# Monkey selfie copyright case



## AlanF (Sep 25, 2015)

http://www.bbc.com/news/world-asia-34346092


----------



## Roo (Sep 25, 2015)

AlanF said:


> http://www.bbc.com/news/world-asia-34346092



Sounds typical of PETA. They should be an organisation I applaud but the way they operate I have nothing but contempt for them.


----------



## Orangutan (Sep 25, 2015)

We had a long discussion here about this some months ago, and I did a bit of Internet searching on the topic. Although I'm not a lawyer, it seemed pretty clear to me that, at least in the U.S., it was impossible for him to claim copyright because he did not compose the image. For example, if you accidentally drop your camera down a hill and it takes photos along the way, you can't claim copyright because you weren't the "author" of those photos. It doesn't matter who owns the camera.

As far as this goes:


> David Slater said it took three days of hard work to get the photo


The amount of work is not necessarily relevant. By analogy, suppose he had done the same amount of work, and then handed the camera to his assistant, who took a great picture; who would own that copyright?

Before everyone gets it in a twist: no, the monkey does not own the copyright either, so PETA is grandstanding (they're good at that). Not every photo is entitled to copyright; whether it does depends on how it came to exist.

If we have some IP lawyers in the forum I'd love to hear their take on it.

And regarding this:



> He had to spend several days with the monkeys so that they became relaxed in his company.


He's not a scientist, nor was he working with one, so it was inappropriate and selfish for him to do this, regardless of the quality of the outcome. I have little sympathy for him.

Edit: Here's a previous discussion. http://www.canonrumors.com/forum/index.php?topic=22140.0

And this: http://www.theguardian.com/technology/2014/aug/22/monkey-business-macaque-selfie-cant-be-copyrighted-say-us-and-uk


----------



## Don Haines (Sep 25, 2015)

Orangutan said:


> By analogy, suppose he had done the same amount of work, and then handed the camera to his assistant, who took a great picture; who would own that copyright?
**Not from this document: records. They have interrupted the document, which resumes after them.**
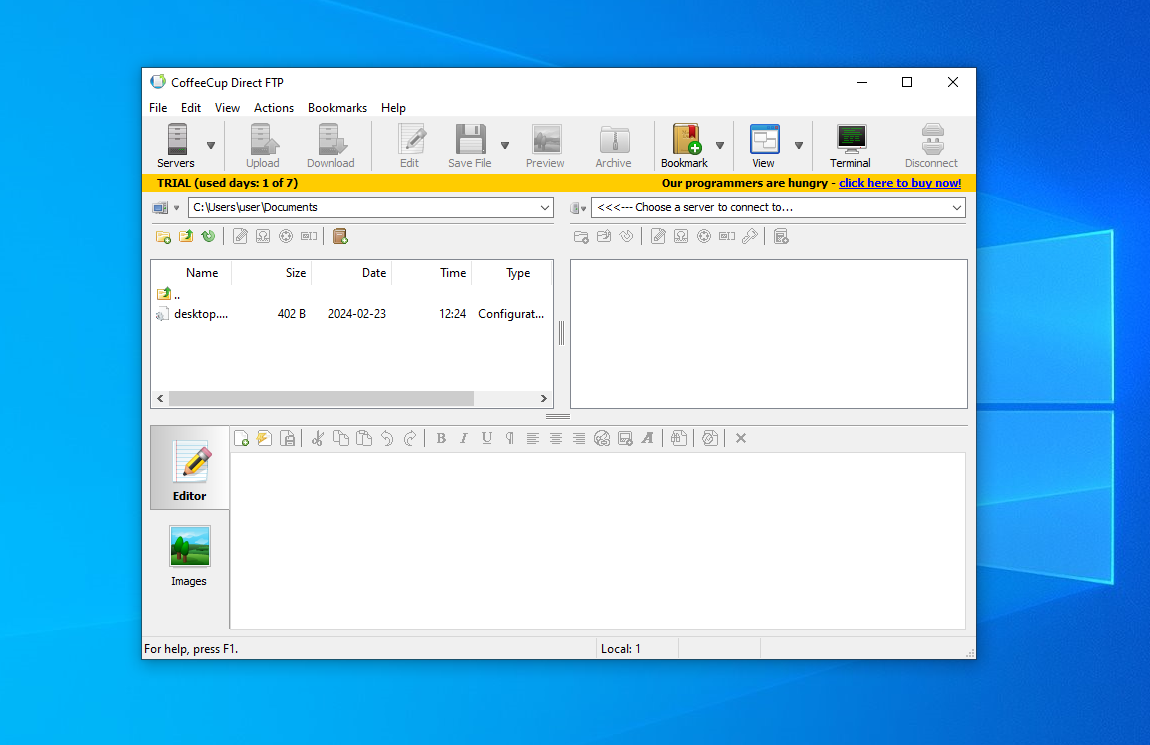
Task: Toggle paragraph marks in the editor
Action: point(510,438)
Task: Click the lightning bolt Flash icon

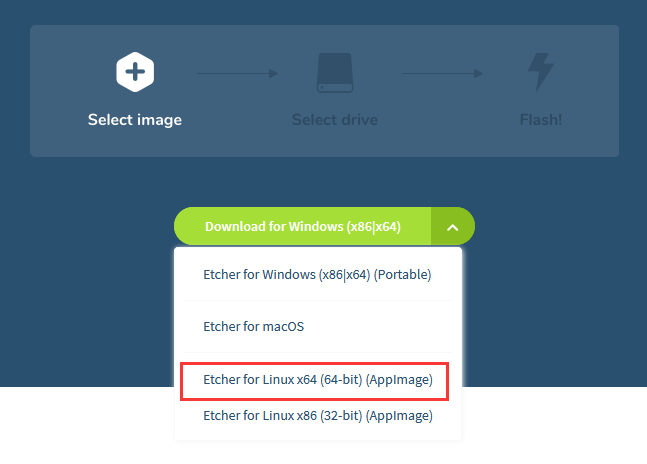Action: (541, 72)
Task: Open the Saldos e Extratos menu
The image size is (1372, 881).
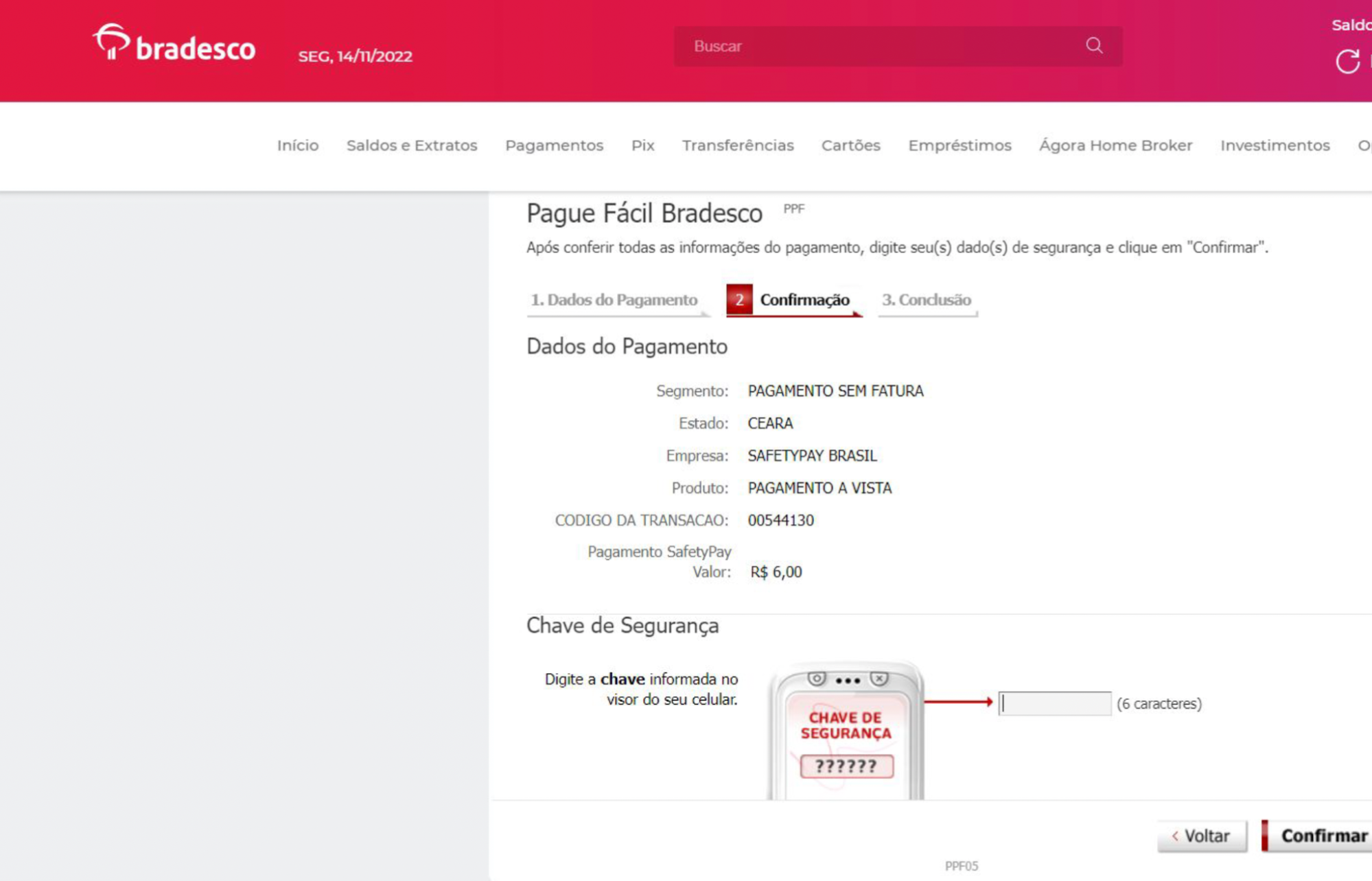Action: (x=412, y=145)
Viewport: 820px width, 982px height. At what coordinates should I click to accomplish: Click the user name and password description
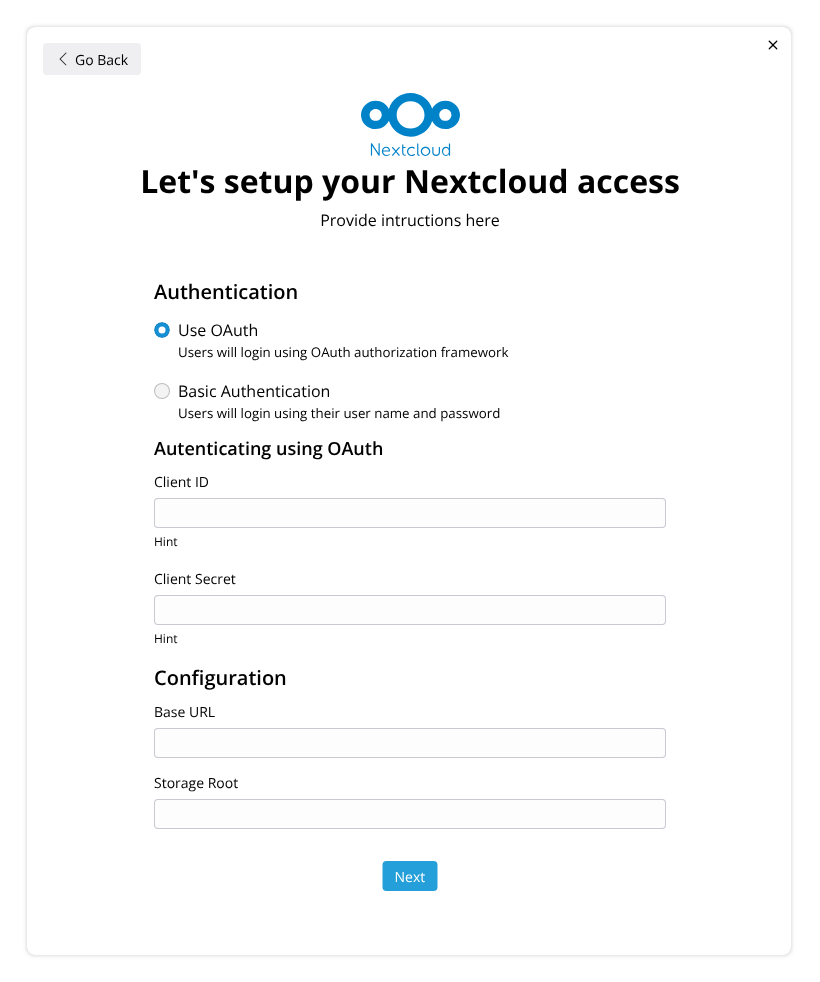pyautogui.click(x=339, y=413)
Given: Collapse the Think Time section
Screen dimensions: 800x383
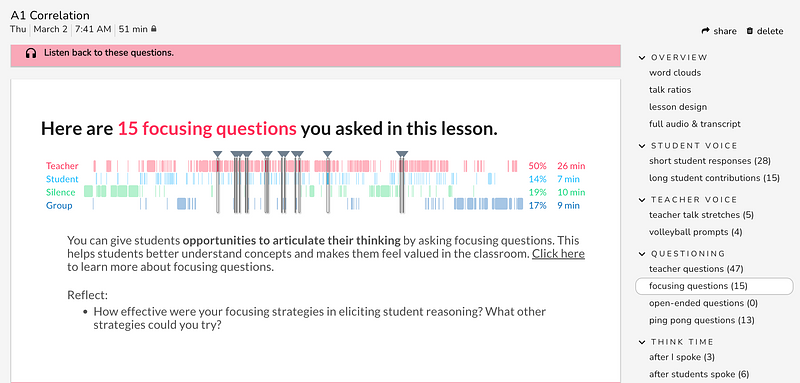Looking at the screenshot, I should click(x=642, y=342).
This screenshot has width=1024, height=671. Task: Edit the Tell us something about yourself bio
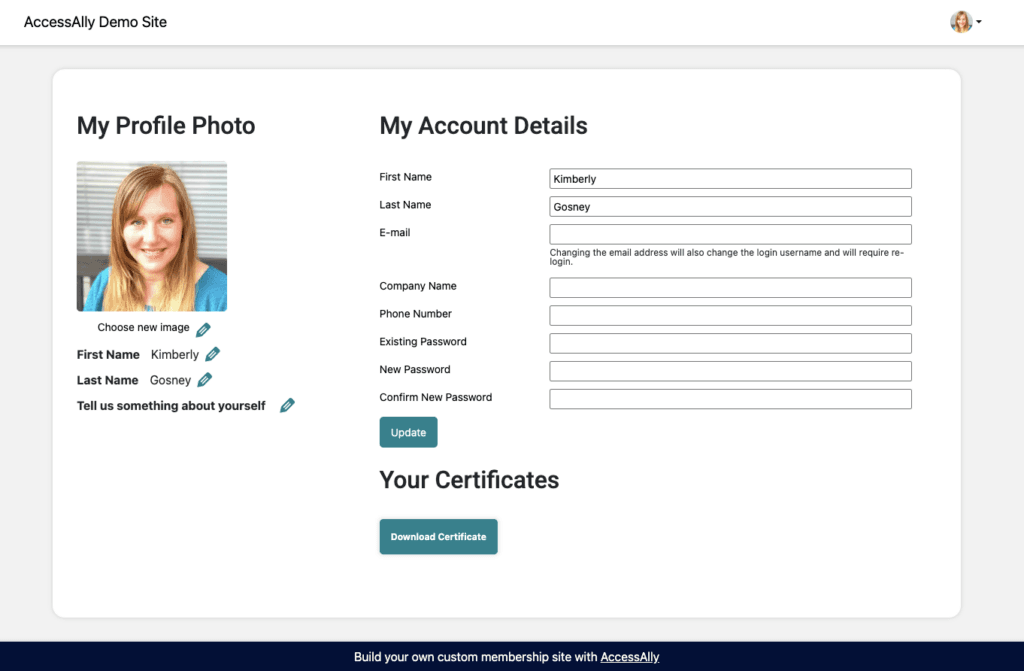point(287,405)
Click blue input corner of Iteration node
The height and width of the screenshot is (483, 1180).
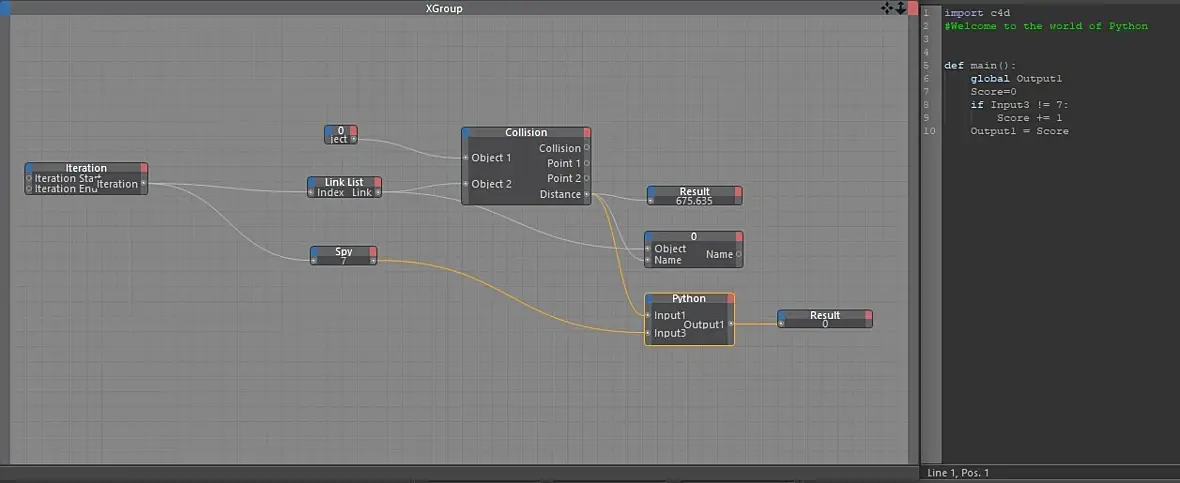pos(29,168)
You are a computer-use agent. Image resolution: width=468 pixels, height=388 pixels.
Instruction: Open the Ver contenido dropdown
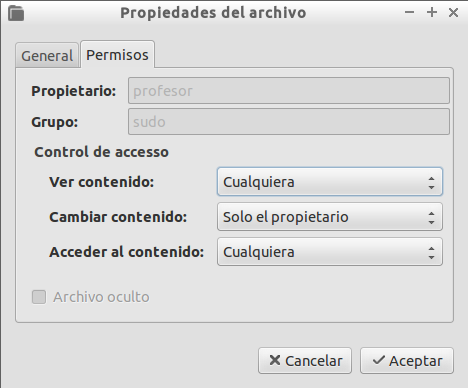tap(330, 182)
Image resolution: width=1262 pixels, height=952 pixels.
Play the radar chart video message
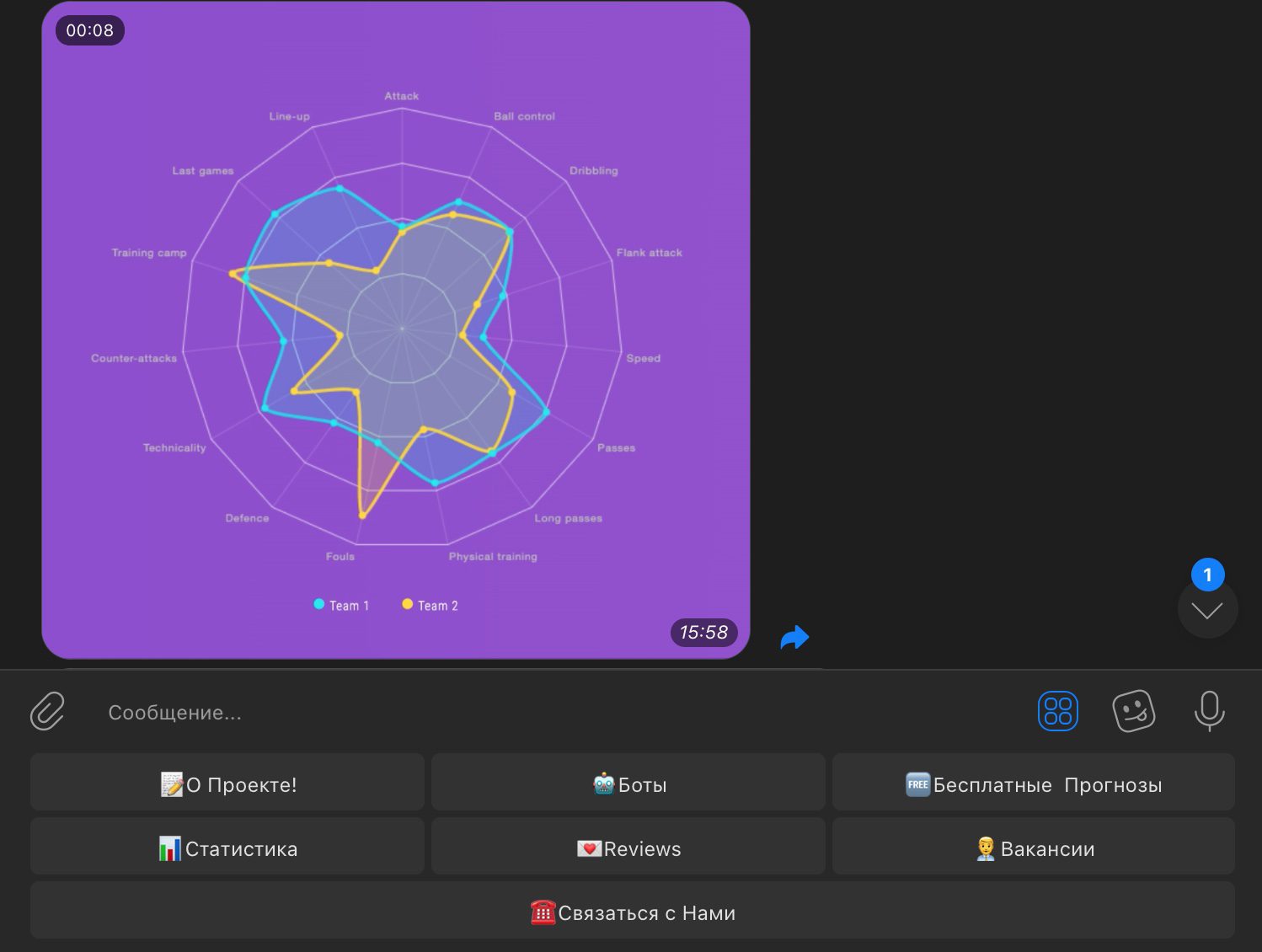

So I design a doodad, do all the engineering files for it, calculate the stresses, and create the CNC file. I give that file to a machinist, he plops a chunk of metal into the CNC mill, and out pops the finished doodad. Does the machinist hold the copyright because he/she pushed the start button?

I think the copyright goes to the creator of the item.... the one who had the vision and made things happen... anyone could "press the button" but without the vision you have nothing.


----------



## Don Haines (Sep 25, 2015)

As the PETA, nothing but distain for them.... My friend spins wool, dyes, knits, etc. She was at a craft show and one the services she offers is that she can spin your pet hair (depending on breed and hair properties). She had a touque and mittens made out of Fluffy the cat (see profile picture) and got accosted by an idiot from PETA for killing cats to make mittens. The concept of combing the animal to get the fur was beyond their comprehension.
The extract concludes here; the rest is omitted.